Java mengangkat bahu.
"Java, pasti kamu yang nambah-nambahin ya? Yang ngompor-ngomporin Bunda."
"Enggak Yah, itu salahnya Ayah. Ayah kenapa tua-tua masih juga Clubing."
"Ayah enggak clubbing tadi Cuma duduk-duduk aja ya sambil joget-joget dikit,"
"Sama aja," tambah Bunda.
"Bunda, jangan nangis dong. Ini ada gelas bun ada piring, bisa di lempar loh Bun," tawar Java.
"Enggak bisa, piring sama gelas bunda harganya mahal. Bunda nggak mau lempar gelas sama lempar piring kayak dalam pikiranmu," jawab Bunda.
"Yah, nggak seru dong Bun."
"Bodo amat, Bunda mau menghukum Ayah!"
"Wah jangan dong Yang!" tolak Ayah.
"Mulai sekarang Ayah tidur di ruang tamu atau di kamar tamu. Gak boleh masuk kamar," kata Bunda sambil berlalu masuk kamar.
"Wah, jangan lah Dinda, di luar dingin siapa yang nyelimutin Mas?"

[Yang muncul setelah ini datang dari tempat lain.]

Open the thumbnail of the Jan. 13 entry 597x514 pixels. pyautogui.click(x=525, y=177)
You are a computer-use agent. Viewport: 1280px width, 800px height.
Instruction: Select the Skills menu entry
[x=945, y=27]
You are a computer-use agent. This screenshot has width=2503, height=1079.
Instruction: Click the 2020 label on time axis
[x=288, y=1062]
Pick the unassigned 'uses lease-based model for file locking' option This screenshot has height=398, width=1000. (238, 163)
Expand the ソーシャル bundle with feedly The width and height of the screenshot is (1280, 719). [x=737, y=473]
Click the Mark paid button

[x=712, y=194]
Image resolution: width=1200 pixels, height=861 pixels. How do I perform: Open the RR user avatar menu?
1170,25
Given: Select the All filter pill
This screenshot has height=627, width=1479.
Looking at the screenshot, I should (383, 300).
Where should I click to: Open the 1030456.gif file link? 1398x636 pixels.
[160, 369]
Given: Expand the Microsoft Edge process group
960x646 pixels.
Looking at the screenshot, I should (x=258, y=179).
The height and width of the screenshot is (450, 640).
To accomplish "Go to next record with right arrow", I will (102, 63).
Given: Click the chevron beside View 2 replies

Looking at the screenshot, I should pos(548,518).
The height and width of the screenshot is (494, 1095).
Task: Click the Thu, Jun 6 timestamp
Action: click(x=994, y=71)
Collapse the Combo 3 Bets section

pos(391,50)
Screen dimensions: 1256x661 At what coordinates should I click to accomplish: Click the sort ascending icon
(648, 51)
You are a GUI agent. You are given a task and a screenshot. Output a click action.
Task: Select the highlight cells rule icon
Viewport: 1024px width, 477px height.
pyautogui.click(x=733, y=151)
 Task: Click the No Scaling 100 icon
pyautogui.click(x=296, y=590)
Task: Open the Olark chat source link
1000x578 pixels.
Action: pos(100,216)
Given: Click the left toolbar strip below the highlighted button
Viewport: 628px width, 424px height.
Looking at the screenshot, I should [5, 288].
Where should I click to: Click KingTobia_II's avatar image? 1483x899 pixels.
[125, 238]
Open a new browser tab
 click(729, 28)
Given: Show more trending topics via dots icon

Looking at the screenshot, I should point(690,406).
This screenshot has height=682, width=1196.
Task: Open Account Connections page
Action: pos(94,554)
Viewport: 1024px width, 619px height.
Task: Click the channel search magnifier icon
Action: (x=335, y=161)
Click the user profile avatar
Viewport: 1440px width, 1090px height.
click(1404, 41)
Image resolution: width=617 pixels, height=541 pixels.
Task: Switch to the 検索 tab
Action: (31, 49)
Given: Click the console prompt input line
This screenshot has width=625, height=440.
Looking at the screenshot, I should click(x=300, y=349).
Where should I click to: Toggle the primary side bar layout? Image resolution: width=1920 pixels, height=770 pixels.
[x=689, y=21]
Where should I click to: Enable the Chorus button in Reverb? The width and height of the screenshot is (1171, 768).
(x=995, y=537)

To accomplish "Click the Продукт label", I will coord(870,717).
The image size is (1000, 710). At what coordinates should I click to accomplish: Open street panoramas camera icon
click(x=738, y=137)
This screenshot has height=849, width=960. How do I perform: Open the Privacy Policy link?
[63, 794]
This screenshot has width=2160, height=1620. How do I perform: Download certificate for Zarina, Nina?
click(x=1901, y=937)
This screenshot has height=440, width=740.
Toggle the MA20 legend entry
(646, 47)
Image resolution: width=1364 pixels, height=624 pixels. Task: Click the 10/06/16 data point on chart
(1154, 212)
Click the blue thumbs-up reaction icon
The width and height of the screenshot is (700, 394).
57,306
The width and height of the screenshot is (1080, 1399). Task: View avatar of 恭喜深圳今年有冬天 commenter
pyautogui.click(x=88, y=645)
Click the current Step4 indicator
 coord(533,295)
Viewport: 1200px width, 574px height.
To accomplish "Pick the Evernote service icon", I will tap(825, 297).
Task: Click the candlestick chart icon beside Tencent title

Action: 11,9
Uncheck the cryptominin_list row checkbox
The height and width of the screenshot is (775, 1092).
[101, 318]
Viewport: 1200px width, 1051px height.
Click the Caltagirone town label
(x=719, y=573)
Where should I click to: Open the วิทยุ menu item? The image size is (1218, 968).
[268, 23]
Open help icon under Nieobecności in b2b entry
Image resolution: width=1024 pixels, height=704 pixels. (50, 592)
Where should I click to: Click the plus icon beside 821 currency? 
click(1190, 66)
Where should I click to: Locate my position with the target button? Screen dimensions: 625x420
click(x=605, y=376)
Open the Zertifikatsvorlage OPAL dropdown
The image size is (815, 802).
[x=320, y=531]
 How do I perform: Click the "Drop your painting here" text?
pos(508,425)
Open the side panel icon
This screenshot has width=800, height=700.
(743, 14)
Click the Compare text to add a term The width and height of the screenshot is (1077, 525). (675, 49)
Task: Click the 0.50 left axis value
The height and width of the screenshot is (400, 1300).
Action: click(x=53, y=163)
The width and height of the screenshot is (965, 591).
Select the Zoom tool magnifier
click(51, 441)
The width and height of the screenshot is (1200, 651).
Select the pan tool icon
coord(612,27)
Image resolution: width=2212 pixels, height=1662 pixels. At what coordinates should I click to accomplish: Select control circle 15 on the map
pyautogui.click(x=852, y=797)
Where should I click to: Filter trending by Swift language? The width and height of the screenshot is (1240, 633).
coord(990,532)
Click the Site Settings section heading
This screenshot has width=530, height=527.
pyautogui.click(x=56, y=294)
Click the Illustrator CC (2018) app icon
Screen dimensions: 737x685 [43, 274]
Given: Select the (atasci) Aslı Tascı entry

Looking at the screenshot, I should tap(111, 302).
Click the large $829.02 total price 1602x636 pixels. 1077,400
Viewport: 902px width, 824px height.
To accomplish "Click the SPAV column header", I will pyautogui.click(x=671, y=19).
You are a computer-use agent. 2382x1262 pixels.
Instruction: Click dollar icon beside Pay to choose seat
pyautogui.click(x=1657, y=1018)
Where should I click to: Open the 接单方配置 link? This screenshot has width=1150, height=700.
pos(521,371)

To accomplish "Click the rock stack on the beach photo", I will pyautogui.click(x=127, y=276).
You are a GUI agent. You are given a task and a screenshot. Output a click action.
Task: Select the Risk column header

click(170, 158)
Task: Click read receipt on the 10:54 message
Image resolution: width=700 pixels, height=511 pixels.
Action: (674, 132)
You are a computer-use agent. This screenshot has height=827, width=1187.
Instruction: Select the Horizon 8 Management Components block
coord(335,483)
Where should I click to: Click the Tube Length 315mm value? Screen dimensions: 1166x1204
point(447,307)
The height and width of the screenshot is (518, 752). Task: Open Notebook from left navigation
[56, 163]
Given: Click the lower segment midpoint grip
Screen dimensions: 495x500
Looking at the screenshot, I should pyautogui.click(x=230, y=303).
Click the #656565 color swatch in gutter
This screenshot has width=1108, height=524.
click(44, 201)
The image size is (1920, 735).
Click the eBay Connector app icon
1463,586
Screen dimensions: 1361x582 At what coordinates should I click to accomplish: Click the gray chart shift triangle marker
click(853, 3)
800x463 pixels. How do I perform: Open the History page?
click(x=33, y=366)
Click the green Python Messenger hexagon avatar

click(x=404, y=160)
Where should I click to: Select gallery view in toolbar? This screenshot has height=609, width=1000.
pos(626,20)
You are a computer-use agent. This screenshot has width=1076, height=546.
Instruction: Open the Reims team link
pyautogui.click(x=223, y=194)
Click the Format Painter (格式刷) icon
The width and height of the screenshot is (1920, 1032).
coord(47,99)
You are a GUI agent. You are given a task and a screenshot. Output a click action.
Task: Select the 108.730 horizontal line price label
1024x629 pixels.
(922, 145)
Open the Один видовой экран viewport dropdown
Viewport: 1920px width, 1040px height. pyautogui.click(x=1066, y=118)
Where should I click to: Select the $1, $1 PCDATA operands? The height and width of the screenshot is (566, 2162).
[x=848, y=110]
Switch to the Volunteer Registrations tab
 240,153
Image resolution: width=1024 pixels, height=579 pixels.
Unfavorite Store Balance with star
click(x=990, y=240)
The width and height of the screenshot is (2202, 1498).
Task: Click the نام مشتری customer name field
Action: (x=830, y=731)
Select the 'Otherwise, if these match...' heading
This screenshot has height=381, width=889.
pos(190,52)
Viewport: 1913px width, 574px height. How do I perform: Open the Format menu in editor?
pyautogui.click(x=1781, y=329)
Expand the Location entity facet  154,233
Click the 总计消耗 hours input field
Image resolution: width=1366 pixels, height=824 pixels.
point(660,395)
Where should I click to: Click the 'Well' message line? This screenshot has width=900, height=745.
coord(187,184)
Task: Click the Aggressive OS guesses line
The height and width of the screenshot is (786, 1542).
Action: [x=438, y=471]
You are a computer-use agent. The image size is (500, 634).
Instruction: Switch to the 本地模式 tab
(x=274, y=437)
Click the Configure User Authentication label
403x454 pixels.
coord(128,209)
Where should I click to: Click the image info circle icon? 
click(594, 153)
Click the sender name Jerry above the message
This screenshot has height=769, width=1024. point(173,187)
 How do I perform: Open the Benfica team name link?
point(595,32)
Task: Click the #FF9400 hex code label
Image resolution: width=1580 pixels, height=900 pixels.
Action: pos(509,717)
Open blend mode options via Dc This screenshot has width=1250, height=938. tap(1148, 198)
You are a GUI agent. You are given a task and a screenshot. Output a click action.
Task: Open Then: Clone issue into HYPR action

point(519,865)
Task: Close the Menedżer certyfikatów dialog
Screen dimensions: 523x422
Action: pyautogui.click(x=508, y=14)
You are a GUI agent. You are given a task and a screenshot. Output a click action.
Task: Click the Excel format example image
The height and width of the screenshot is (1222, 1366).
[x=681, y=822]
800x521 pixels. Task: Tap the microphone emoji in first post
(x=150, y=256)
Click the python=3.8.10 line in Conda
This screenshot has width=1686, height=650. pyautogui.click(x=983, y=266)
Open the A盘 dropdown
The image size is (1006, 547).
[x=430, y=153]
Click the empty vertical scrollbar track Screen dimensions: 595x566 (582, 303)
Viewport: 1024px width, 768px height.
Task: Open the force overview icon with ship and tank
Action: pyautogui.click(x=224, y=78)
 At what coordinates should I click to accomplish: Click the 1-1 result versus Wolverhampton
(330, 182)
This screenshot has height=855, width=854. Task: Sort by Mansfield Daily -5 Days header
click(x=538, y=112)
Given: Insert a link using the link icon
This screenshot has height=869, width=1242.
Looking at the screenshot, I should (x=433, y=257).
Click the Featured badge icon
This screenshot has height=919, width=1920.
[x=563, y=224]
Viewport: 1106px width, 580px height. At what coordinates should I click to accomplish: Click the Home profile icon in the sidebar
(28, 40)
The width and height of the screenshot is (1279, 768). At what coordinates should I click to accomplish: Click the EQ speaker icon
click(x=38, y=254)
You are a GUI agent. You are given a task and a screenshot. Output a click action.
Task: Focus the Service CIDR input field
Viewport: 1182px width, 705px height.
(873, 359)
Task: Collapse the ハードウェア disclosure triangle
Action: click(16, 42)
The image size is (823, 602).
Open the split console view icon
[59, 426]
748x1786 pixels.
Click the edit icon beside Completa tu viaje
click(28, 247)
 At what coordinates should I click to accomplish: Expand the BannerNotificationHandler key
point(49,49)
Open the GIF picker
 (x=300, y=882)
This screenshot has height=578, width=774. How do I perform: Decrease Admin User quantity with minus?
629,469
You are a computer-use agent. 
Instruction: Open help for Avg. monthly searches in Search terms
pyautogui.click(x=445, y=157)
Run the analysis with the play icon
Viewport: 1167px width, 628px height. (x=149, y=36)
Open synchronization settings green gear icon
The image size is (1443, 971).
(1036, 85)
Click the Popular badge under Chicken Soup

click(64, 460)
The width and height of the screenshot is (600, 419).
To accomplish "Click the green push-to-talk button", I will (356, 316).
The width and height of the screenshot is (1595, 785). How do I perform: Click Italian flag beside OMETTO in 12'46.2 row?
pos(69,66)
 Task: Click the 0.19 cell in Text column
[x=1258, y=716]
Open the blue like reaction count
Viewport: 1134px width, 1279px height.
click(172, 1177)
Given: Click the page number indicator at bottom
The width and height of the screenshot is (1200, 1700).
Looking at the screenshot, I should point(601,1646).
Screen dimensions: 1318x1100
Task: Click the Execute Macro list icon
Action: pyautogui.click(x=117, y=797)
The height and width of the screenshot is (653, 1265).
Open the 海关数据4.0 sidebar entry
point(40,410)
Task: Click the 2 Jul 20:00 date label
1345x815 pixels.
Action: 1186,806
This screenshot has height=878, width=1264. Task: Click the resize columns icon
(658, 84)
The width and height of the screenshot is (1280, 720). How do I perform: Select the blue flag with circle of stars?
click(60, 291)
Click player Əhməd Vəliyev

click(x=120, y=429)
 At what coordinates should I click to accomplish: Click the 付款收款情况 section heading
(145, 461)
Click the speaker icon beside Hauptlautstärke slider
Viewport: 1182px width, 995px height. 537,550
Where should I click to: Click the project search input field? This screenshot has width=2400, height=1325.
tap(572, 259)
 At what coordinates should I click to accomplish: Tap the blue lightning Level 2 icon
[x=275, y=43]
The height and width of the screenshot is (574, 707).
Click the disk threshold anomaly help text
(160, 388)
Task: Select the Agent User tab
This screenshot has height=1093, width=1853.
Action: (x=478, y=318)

"Bodo amat!! Pokoknya mulai besok Bunda akan ngikutin ke manapun Ayah pergi! Bunda akan jadi bayang-bayang Ayah. Awas macem-macem!!!"
BRRRAAAKKKKK
Bunyi dentuman pintu yang di banting Bunda. Ayah dan Java saling memandang. Java hanya mengangkat bahunya.
"Ayah tidur di kamarmu ya Java?"
"Enggak Yah, maaf Ayah tidur aja di kamar Bi sumi," kata Java.
"Ngawur kamu!!!" kata Ayah sambil menjitak kepala Java.
Tiba-tiba pintu kamar bunda di buka.
Kreeeeekkkkk.....
Bunda keluar kamar sambil melemparkan selimut tebal kepada Ayah. Dan masuk kamar lagi sambil membanting pintu kamar. GUBBRRRRAAAKKK!!! Cekrek!! Pintu kamar dikunci Bunda dari dalam. Walau Bunda kesal sepertinya Bunda masih memikirkan suaminya, buktinya bunda melempari suaminya dengan selimut, tidak jadi melempari suaminya dengan piring atau gelas.
Ayah dan Java kaget seketika, mereka berdua saling berpandangan. Wajah bunda sangat ganas jika marah. Beruntung hari ini bunda tidak melakukan tindakan anarkis seperti melempar gelas dan piring atau vas bunga. Bunda sepertinya hari ini lebih sabar, ia hanya mengunci diri di dalam kamar atau lebih tepatnya mengunci Ayah di luar kamar.
Ayah sudah paham tingkah laku Bunda, jika Bunda cemburu memang terkadang melampaui batas. Dulu barang-barang rumah tangga yang menjadi korban Bunda. Setelah barang-barang itu hancur menyedihkan Bunda justru menangis menyesal. Ayah menatapi pintu kamar yang masih belum di buka Bunda. Setelah itu Ayah menatap putranya yang mematung di depan pintu kamar Bunda.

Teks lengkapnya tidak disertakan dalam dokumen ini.